> **Task description**
Please report each line of the material below that contains the string "inside", matching its case exactly.

Extracted records
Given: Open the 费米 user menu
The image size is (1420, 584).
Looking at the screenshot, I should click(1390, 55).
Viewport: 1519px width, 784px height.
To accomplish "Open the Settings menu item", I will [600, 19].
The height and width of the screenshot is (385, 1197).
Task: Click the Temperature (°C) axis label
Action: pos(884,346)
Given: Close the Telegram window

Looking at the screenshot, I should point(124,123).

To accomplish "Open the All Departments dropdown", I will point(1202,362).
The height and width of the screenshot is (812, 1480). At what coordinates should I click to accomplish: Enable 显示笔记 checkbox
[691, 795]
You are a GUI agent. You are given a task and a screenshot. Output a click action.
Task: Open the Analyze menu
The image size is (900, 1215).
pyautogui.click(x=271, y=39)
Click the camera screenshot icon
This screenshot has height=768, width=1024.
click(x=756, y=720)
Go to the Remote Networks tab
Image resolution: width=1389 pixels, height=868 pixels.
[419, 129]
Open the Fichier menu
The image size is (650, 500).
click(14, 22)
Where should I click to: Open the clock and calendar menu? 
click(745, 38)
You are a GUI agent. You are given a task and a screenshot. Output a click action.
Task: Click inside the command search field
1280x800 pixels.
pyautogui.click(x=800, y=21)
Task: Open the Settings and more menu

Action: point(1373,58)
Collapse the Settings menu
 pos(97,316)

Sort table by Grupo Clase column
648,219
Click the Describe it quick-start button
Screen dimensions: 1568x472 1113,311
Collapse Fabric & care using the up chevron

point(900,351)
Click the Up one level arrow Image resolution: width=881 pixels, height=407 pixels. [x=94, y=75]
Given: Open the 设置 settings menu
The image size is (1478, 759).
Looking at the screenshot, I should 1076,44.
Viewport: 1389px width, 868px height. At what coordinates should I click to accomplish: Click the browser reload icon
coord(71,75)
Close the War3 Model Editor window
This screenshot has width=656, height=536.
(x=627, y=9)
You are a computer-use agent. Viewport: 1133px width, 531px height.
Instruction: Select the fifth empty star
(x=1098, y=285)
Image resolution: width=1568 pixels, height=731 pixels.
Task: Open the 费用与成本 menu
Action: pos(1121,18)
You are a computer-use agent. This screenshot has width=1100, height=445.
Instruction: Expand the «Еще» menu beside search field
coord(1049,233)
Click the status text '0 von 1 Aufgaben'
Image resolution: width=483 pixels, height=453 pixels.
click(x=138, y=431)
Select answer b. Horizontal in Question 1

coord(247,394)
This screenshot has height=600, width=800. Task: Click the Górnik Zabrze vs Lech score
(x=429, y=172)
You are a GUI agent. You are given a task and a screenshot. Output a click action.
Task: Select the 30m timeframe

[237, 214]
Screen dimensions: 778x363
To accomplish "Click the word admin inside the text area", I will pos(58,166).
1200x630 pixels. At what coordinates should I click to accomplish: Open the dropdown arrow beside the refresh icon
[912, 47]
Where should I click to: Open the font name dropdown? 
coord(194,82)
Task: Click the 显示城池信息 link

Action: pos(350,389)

> **In response**
Task: Click inside the command search field
To accomplish "Click the word admin inside the text area", I will pos(58,166).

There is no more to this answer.